[Source]
** Start **
Safe and Supportive Schools for LGBTQ+ Students

NASP has a long-standing commitment to advocacy efforts aimed at ensuring that schools are safe and inclusive learning environments for all students. Students who are lesbian, gay, bisexual, transgender, questioning, or gender diverse (LGBTQ+) are among schools’ most vulnerable youth, experiencing bullying and harassment at disproportionately high levels (Kosciw, Greytak, Palmer, & Boesen, 2014). The victimization that occurs at school puts LGBTQ+ students at risk for negative mental health outcomes and reduced academic success. School psychologists play an important role in turning around these negative trajectories by helping to foster a school climate that promotes acceptance of diversity and a positive learning environment for the total student population.

Discussion about sexual orientation and gender diverse students often groups these students together (e.g., referring to LGBTQ+ students); however, it is important to distinguish these characteristics. Sexual orientation refers to a pattern of psychological, social, emotional, romantic, and/or sexual attractions to men, women, members of both sexes, or gender diverse persons (APA, 2012). The terms lesbian, gay, bisexual, heterosexual, and pansexual refer to various sexual orientations. Gender identity refers to a person’s internal sense of gender. Gender identities include male, female, genderqueer, transgender, and others. Gender diversity is a category that attempts to capture individuals whose gender identity, role, or expression may differ from what is expected for the individual’s sex assigned at birth and includes people for whom the gender binary—where everyone fits into neat categories of male or female—is not adequate to describe their experiences. People who identify outside of binary categories may feel both male and female or neither.
** End **
[Collected data]
** Start **
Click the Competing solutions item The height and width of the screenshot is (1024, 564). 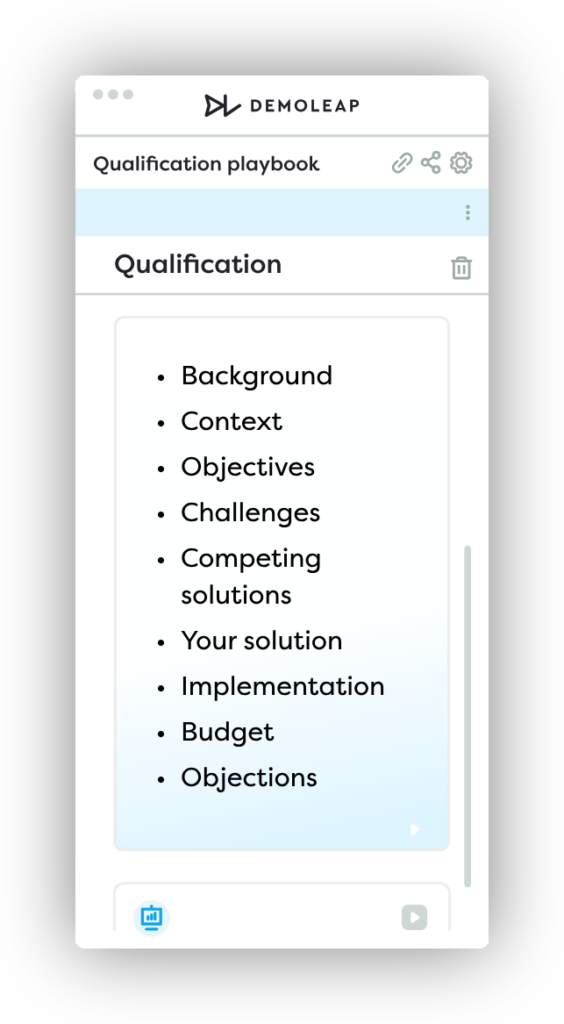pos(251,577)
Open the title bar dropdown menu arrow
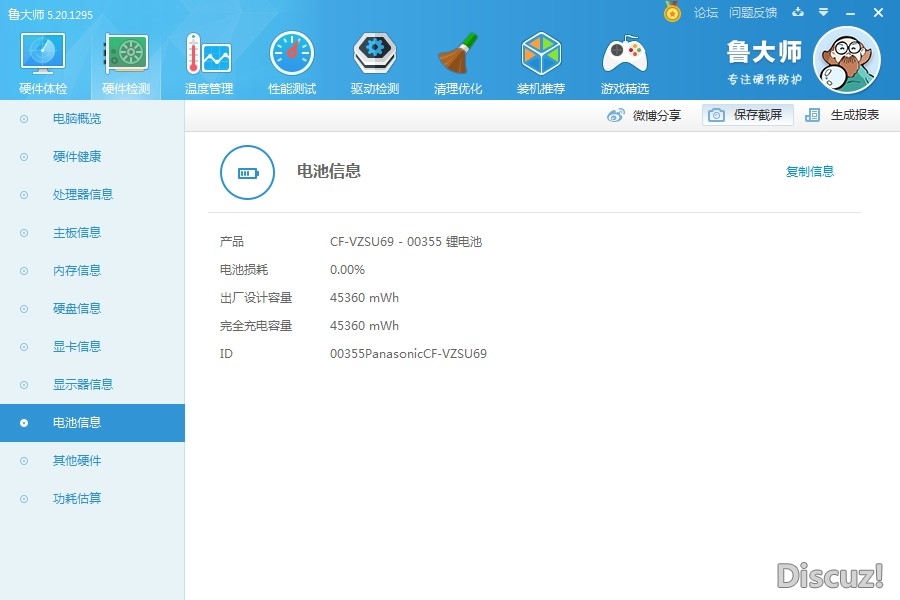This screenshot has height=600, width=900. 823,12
** End **
[Requirement A] Please update the passage on safe schools for LGBTQ+ students by writing out everything from "NASP has a long-standing" down to "total student population.", with "negative trajectories" changed to "harmful trajectories".
[Requirement B] Go on with the passage on safe schools for LGBTQ+ students, picking up after its final sentence.

[Written answer A]
NASP has a long-standing commitment to advocacy efforts aimed at ensuring that schools are safe and inclusive learning environments for all students. Students who are lesbian, gay, bisexual, transgender, questioning, or gender diverse (LGBTQ+) are among schools’ most vulnerable youth, experiencing bullying and harassment at disproportionately high levels (Kosciw, Greytak, Palmer, & Boesen, 2014). The victimization that occurs at school puts LGBTQ+ students at risk for negative mental health outcomes and reduced academic success. School psychologists play an important role in turning around these harmful trajectories by helping to foster a school climate that promotes acceptance of diversity and a positive learning environment for the total student population.

[Written answer B]
Brief Research Facts

  • A distressingly high number of LGBTQ+ students report verbal and physical harassment, physical assault, and discrimination based on their sexual orientation and/or gender identity. These negative experiences are associated with missing school, lower grades, and poor mental health outcomes (Kosciw et al., 2014).
  • When an LGBTQ+ affirming student group is present in the school setting, LGBTQ+ students are less likely to hear negative and derogatory remarks about sexual orientation or gender identity, feel more connected to their school community, and report better health and mental health outcomes (Kosciw et al., 2014). Examples of affirming student groups include Gay–Straight Alliance clubs, which in some schools have more inclusive names such as Gender and Sexuality Alliance.
  • LGBTQ+ students who are in schools with antibullying policies that include sexual orientation and/or gender identity in their protected categories also endorse a more positive school climate and better school experiences. Such students report lower rates of victimization and harassment, more effective and supportive staff, and greater feelings of safety and belongingness in schools (Kull, Kosciw, & Greytak, 2015).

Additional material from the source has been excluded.